Tuesday, April 12, 2016

Swap without temporary space

There is a really bad technical interview question which appears now and then.
It goes like this: “how would you exchange the value of two variables without
using temporary space?” Whenever I hear about this question I cringe. It is one of those questions that does not measure anything other than: have you seen this before? or did you read Hacker's Delight?, which, by the way, I wholeheartedly recommend. And you may be a fine developer and human being and be just unlucky enough to not have seen this trick before.

It gets better, because the question is voided in some programming languages with tuple literals or multiple assignment. For example in go, the solution is trivial,

a, b = b, a

And you are done with it. Even better, the compiler may generate a swap of registers, which is as efficient as it gets.

In any case, I was chatting about this question with a friend and I remembered some  ideas I thought I had read somewhere, maybe in Hacker's Delight, maybe
somewhere else. After checking, apparently, I hadn't read it in any of them, so maybe I have come up with them myself. In any case, the gist of it is, if you are ever asked this question, you can use matrices to go completely overboard with the answer.

So, say you want to swap two variables and you want to do it without temporary storage.

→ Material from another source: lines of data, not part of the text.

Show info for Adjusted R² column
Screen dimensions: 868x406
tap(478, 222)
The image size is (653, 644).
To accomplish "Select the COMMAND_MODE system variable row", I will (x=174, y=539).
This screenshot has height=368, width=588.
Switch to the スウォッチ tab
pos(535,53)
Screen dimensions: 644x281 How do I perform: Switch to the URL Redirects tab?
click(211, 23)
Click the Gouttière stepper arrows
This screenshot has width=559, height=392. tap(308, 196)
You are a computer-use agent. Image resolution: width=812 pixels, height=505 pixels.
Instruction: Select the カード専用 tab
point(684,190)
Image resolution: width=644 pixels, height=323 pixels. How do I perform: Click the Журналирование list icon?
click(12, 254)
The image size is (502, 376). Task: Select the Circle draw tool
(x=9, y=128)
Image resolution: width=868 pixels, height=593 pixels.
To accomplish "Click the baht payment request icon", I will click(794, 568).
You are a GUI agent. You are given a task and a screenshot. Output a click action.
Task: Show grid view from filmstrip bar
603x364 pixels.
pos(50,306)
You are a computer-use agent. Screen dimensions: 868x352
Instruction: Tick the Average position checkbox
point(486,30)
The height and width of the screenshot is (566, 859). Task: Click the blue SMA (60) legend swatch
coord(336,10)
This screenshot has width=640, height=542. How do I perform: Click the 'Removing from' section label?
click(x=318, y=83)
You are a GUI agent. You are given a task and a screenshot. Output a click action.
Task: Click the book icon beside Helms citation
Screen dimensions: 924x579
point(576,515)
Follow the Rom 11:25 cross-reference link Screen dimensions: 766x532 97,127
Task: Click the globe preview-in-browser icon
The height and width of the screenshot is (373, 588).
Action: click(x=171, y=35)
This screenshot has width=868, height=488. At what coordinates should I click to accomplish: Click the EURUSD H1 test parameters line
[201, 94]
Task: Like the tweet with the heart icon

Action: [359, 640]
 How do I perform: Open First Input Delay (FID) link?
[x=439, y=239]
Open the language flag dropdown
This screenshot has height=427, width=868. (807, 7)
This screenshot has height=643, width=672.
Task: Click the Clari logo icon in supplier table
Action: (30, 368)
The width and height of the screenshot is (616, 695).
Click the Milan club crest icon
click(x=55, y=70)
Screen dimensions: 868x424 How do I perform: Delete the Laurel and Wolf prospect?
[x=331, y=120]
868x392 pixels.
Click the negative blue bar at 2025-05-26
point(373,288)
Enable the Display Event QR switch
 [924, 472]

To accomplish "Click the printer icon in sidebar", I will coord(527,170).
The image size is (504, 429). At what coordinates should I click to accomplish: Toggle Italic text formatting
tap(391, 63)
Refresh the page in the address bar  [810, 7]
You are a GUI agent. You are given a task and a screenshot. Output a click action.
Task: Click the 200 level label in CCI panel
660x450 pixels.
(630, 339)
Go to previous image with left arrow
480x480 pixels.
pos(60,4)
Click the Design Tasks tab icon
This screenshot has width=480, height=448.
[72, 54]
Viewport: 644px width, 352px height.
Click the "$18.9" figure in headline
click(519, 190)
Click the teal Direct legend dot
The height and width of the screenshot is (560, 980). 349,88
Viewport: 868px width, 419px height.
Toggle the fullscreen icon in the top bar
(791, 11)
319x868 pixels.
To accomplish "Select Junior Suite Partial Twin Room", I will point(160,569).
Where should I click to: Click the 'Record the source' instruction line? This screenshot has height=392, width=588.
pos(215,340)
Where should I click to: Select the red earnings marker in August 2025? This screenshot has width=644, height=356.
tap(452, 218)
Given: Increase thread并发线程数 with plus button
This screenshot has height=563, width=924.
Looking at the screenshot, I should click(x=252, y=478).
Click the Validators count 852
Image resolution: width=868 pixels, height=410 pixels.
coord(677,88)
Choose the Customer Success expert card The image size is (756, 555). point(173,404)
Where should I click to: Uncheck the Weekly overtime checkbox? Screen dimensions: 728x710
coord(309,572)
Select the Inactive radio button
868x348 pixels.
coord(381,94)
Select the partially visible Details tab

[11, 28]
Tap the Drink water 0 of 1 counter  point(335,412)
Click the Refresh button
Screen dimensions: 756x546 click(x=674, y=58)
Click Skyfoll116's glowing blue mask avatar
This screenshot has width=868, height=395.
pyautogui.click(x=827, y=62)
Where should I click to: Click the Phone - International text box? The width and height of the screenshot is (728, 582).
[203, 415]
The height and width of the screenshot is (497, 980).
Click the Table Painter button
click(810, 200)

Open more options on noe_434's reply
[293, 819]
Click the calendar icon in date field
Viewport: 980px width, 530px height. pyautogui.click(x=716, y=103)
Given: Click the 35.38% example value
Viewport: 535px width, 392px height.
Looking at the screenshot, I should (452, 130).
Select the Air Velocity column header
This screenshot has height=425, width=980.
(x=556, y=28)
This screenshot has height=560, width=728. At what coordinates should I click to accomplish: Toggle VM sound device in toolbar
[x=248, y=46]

One of the classic ways to do this is,

a = a + b
b = a - b
a = a - b

So how can we describe this in terms of matrices?
Well, each of the assignments is actually the multiplication of the vector
$\begin{bmatrix}a\\ b\end{bmatrix}$ by a matrix and as long as the matrix determinant is not zero, you
don't lose any information.

For example, the first assignment may be written in math,

$a' = a + b$
$b' = 0 + b$

or in matrix form:
$$\begin{bmatrix}a'\\ b'\end{bmatrix} = \begin{bmatrix}1 & 1\\0 & 1\end{bmatrix}\begin{bmatrix}a\\ b\end{bmatrix}$$

So, the three matrices describing the previous assignments are,

$$M = \begin{bmatrix}1 & 1\\0 & 1\end{bmatrix}$$
$$N = \begin{bmatrix}1 & 0\\1 & -1\end{bmatrix}$$
$$R = \begin{bmatrix}1 & -1\\0 & 1\end{bmatrix}$$
The multiplication of these matrices (be careful, the order has to be right)
$$RNM = \begin{bmatrix}1 & -1\\0 & 1\end{bmatrix}\begin{bmatrix}1 & 0\\1 & -1\end{bmatrix}\begin{bmatrix}1 & 1\\0 & 1\end{bmatrix} = \begin{bmatrix}0 & 1\\1 & 0\end{bmatrix}$$

which is a reverse identity i.e. a swap.

This already works (even if it overflows). In all truth any N factors of the
reverse identity do the trick. You may even rescale them, for example, multiply the first by 2 and the second by 1/2, if you are in floating point, for more obscurity. Or use reciprocals for integers (another trick from Hacker's Delight).

We can go even further and work in $GF2$, i.e. binary bit by bit operations.
In this space, the addition is the xor (^) and each number is its own inverse,
so the above equation can be written,

a = a ^ b
b = a ^ b
a = a ^ b

You can also write this code in terms of factors of the reverse identity with binary matrices.

The three assignments with the xor is probably what the (now completely stunned) interviewer was aiming for.